Stored records

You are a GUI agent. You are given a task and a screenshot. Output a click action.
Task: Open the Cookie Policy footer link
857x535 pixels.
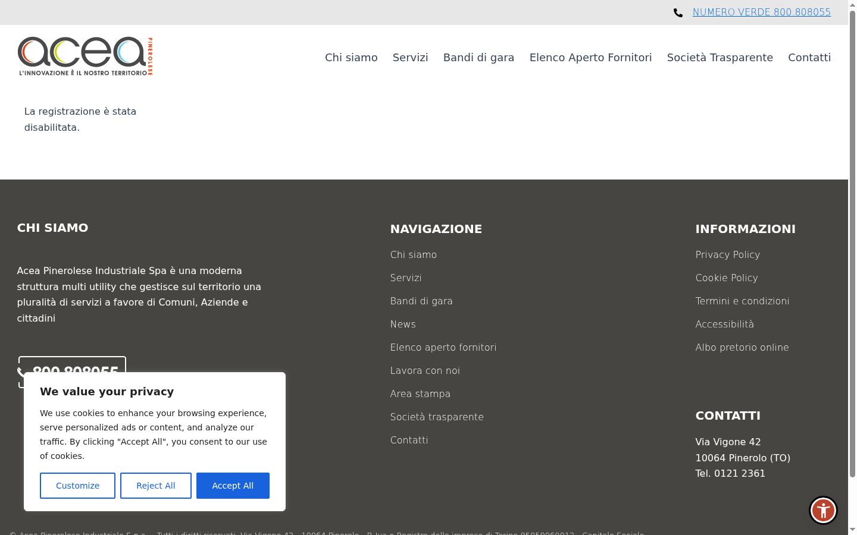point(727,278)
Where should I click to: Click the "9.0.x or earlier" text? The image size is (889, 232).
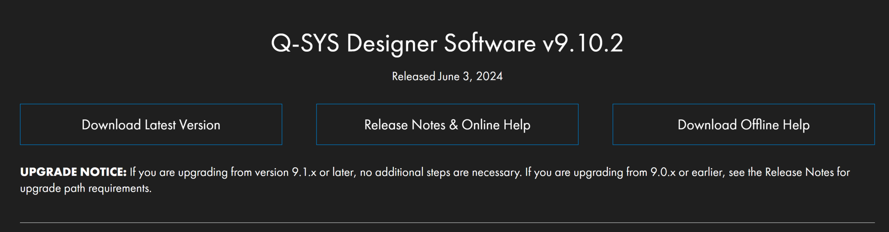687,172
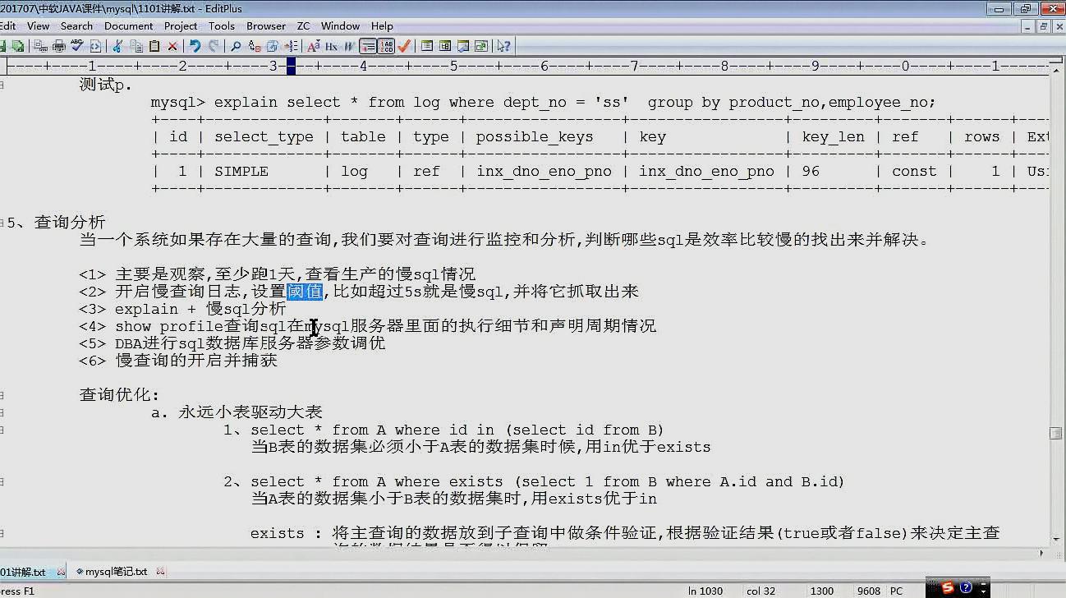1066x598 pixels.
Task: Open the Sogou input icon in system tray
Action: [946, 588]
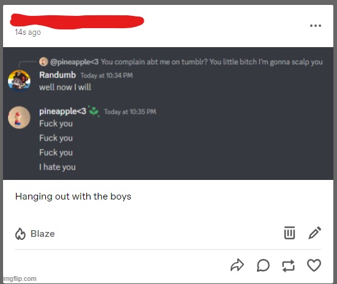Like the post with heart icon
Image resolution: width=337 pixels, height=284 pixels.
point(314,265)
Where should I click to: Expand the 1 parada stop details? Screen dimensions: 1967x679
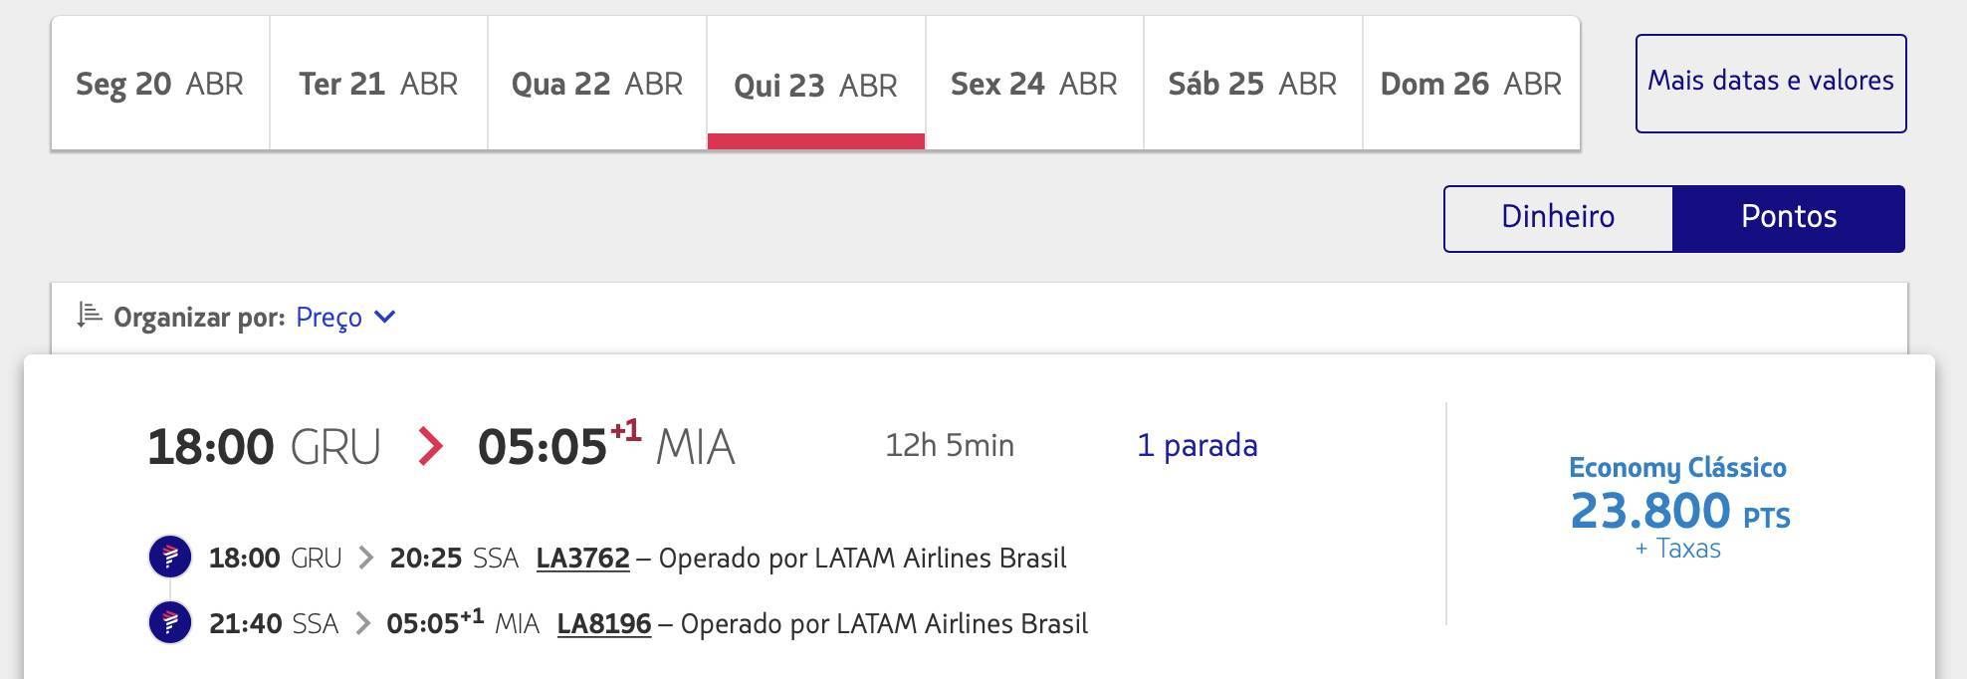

(Work item):
Could you give all the records again, exactly, minus the pictures?

(Response to this task):
You are a GUI agent. You are given a task and a screenshot. Output a click action.
Task: Open the Cookie Policy footer link
857x535 pixels.
point(727,278)
Where should I click to: Click the "9.0.x or earlier" text? The image size is (889, 232).
687,172
1066x598 pixels.
Task: Open the Sogou input icon in system tray
Action: [946, 588]
Like the post with heart icon
Image resolution: width=337 pixels, height=284 pixels.
point(314,265)
Where should I click to: Expand the 1 parada stop details? Screen dimensions: 1967x679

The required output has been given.